Objectifs -
[a] Dans l'entretien sur la formation professionnelle, quelles professions sont citées pour les partenariats envisagés autour des jeunes porteurs de projets ?
[b] Présente sous forme de liste numérotée les lignes du listing, de la ligne qui contient "Task: Click the '50%' figure in the comment" jusqu'à la fin du listing, les deux bouts compris et sans les lignes vides.

Passage extrait -
Des fonds contractés en Tunisie et à l’international mais dont on ignore l’usage ou plutôt on ne comprend pas la logique de leurs octrois. Le nouvel arrivant au ministère de l’Emploi et de la Formation professionnelle, en l’occurrence Nasreddine Nsibi, compte bien tout revoir et tout remettre dans l’ordre.
WMC : Quel est le budget consacré à la formation professionnelle ?
Nasreddine Nsibi : 800 millions de dinars à investir dans la formation professionnelle et les politiques de l’emploi, ce qui est énorme. Nous gérons deux fonds, celui de la formation professionnelle et le Fonds de l’emploi.
Comme vous le savez, aujourd’hui toutes les personnes qui travaillent cotisent dans la formation professionnelle. Les fonds y afférents n’ont malheureusement pas été exploités comme il se doit, et même au niveau des décaissements il n’y a pas de résultat.
Quelles en sont les raisons ?
Je vous donne un exemple : le montant consacré au financement de l’entreprenariat n’est pas consommé, on ne le connaît même pas. Depuis quatre ou cinq années, on oriente les jeunes porteurs de projets à la BTS (Banque tunisienne de solidarité, ndlr) mais celle-ci (la BTS), bien que dédiée au financement des projets à des conditions avantageuses, fonctionne comme une banque et ne prend pas plus de risques qu’il n’en faut. Donc, quand on lui soumet un dossier qui n’est pas bien ficelé, il est normal qu’elle le rejette.
Depuis 5 ans, les jeunes ne sont pas encadrés ou accompagnés pour que leurs business plan soient recevables et bancables. C’est pour cette raison que nous voulons développer le programme “Entreprendre“.
Nous projetons, en coordination avec l’ANETI, de financer 5 000 projets à travers ce programme pour des budgets variant de 10 000 à 600 000 dinars. Nous allons encadrer les jeunes et les accompagner en aval. C’est ce qui est nouveau.
Nous avons remarqué que les jeunes entrepreneurs commencent à rencontrer des difficultés au bout de la deuxième année, et généralement mettent fin à leurs projets.
Depuis 5 ans, les jeunes ne sont pas encadrés ou accompagnés pour que leurs business plan soient recevables et bancables.
A travers ce programme, nous comptons lutter contre les échecs, et ce en intervenant dès les premières difficultés pour les aider à résoudre leurs problèmes, mais aussi en identifiant avec eux les déficiences.
Nous interviendrons pour leur dire : “nous vous faisons confiance, vous avez bien démarré et s’il vous faut plus de temps pour asseoir votre projet, nous sommes là pour vous accompagner par l’expertise. Nous vous accordons un délai de grâce sans pénalités de retard, et nous injecterons des financements supplémentaires pour vous permettre de dépasser vos difficultés et, bien entendu, nous suivrons de près l’évolution des choses“.
Quel est le taux de réussite des premières expériences pour jeunes porteurs de projets ?
Aux alentours de 20%. Nous espérons le porter à 45-50% par la mise en place d’un réseau d’experts pour accompagner les jeunes de bout en bout. Nous sommes en train de réfléchir à des partenariats avec des architectes, experts-comptables, ingénieurs et autres managers pour créer un écosystème autour de ces jeunes-là. Nous mettons à leur disposition la liste d’experts auxquels ils peuvent demander conseil ou un accompagnement ponctuel.

Données extraites -
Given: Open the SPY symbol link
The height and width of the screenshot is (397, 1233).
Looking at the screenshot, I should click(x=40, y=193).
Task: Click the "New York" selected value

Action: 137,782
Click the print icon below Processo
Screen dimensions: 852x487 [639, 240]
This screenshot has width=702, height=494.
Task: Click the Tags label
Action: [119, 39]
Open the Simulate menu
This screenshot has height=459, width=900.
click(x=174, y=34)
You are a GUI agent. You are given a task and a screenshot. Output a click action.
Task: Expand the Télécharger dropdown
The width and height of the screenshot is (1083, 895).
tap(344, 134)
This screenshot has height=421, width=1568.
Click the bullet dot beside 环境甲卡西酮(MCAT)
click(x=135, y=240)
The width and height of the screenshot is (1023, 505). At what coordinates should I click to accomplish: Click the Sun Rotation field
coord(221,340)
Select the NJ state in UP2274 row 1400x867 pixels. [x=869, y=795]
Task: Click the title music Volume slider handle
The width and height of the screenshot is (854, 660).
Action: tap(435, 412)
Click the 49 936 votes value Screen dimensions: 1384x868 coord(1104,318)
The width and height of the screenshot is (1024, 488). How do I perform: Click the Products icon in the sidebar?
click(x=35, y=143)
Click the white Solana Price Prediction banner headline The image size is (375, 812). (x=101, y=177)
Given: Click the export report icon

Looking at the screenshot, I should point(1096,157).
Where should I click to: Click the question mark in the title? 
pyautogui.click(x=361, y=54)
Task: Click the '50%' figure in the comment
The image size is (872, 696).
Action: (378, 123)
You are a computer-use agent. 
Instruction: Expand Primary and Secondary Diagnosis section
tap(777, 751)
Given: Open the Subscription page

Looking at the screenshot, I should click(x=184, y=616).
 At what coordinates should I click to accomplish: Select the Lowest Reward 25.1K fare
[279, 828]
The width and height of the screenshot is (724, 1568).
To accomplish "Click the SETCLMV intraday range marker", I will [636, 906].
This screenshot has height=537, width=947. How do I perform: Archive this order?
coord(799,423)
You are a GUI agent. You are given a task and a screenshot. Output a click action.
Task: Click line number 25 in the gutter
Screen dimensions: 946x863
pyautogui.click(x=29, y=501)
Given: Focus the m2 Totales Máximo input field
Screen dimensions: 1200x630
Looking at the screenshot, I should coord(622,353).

Résultats dans l'ordre -
[a]
- architectes
- experts-comptables
- ingénieurs
- managers

[b]
1. Task: Click the '50%' figure in the comment
2. The image size is (872, 696).
3. Action: (378, 123)
4. You are a computer-use agent. 
5. Instruction: Expand Primary and Secondary Diagnosis section
6. tap(777, 751)
7. Given: Open the Subscription page
8. Looking at the screenshot, I should click(x=184, y=616).
9.  At what coordinates should I click to accomplish: Select the Lowest Reward 25.1K fare
10. [279, 828]
11. The width and height of the screenshot is (724, 1568).
12. To accomplish "Click the SETCLMV intraday range marker", I will [636, 906].
13. This screenshot has height=537, width=947. How do I perform: Archive this order?
14. coord(799,423)
15. You are a GUI agent. You are given a task and a screenshot. Output a click action.
16. Task: Click line number 25 in the gutter
17. Screen dimensions: 946x863
18. pyautogui.click(x=29, y=501)
19. Given: Focus the m2 Totales Máximo input field
20. Screen dimensions: 1200x630
21. Looking at the screenshot, I should coord(622,353).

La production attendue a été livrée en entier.